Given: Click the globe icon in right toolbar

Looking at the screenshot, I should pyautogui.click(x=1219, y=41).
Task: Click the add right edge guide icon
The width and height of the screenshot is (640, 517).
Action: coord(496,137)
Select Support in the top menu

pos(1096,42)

---

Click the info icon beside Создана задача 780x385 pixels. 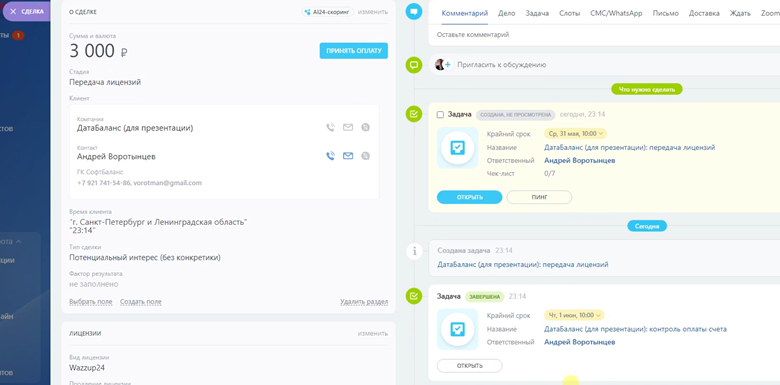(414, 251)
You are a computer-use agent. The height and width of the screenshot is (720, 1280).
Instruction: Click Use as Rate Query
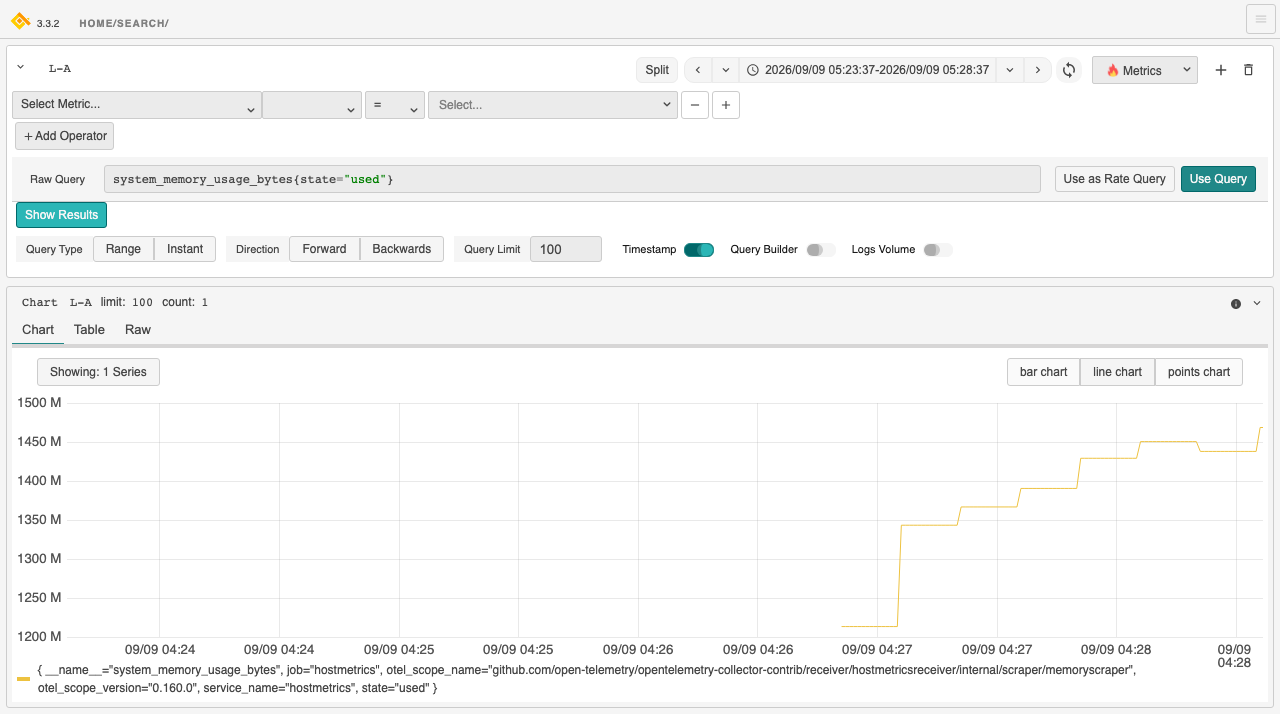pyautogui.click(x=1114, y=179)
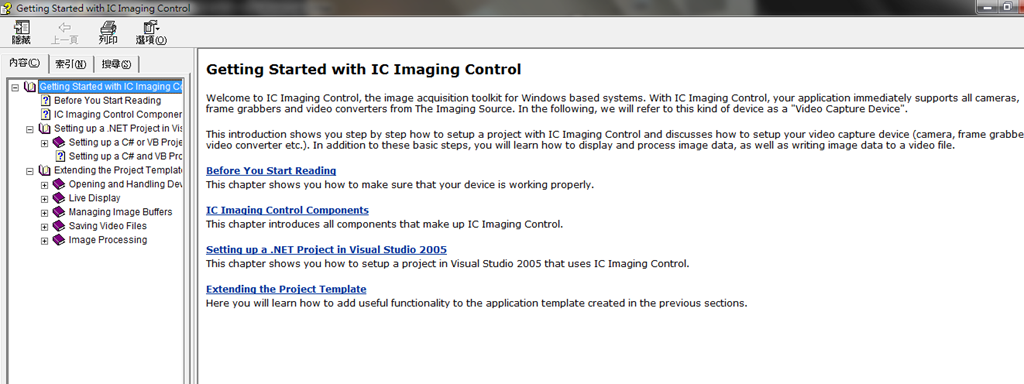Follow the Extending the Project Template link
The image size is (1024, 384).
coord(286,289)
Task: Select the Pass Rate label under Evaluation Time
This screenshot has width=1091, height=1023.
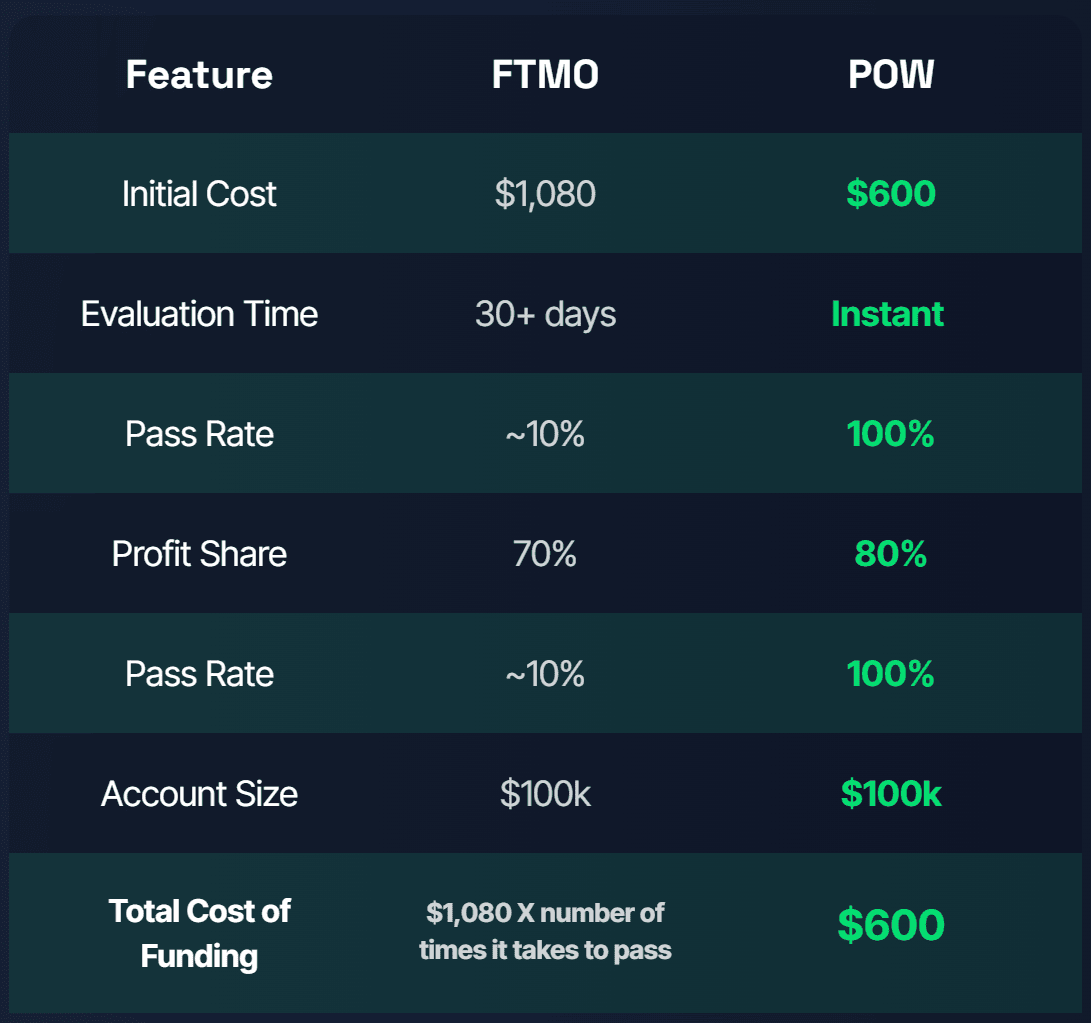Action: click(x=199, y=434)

...

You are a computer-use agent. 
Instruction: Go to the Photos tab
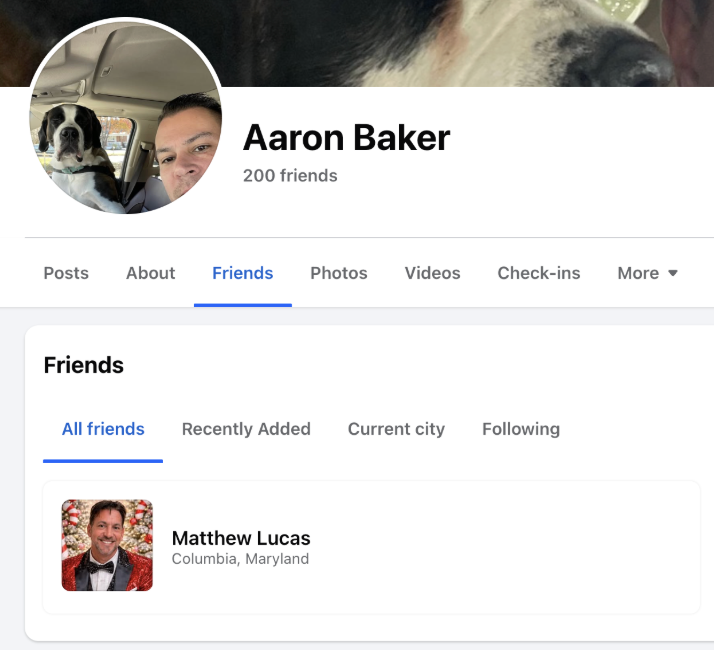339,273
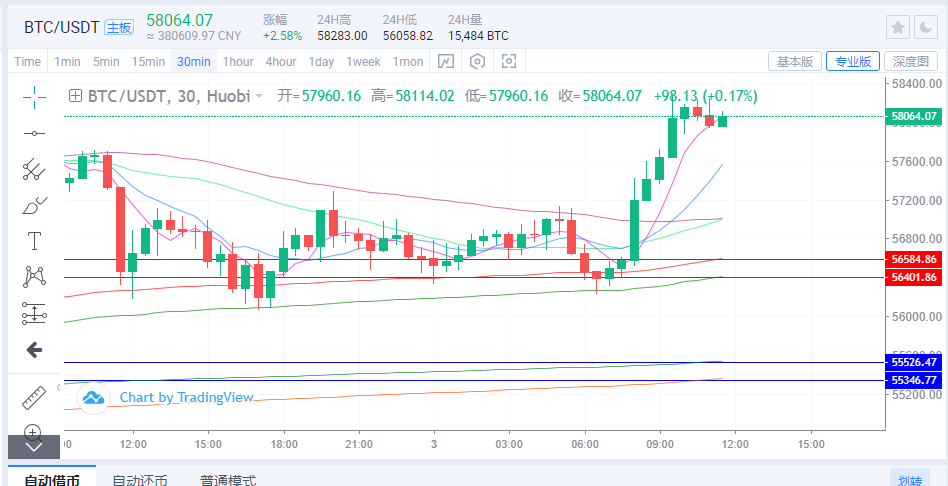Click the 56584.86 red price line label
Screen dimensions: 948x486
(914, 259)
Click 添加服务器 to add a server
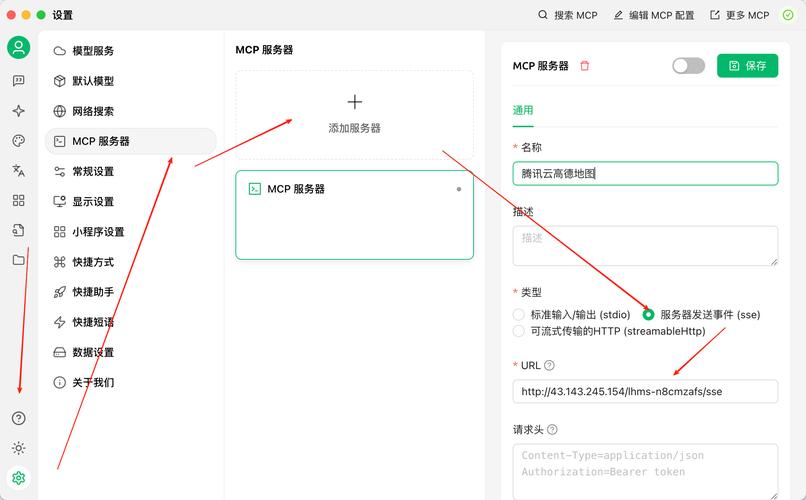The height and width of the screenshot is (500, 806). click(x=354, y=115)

WORK REQUEST
Please state how many lines of the material above include the word "computer"; the number is the whole answer.

TASK RESPONSE
2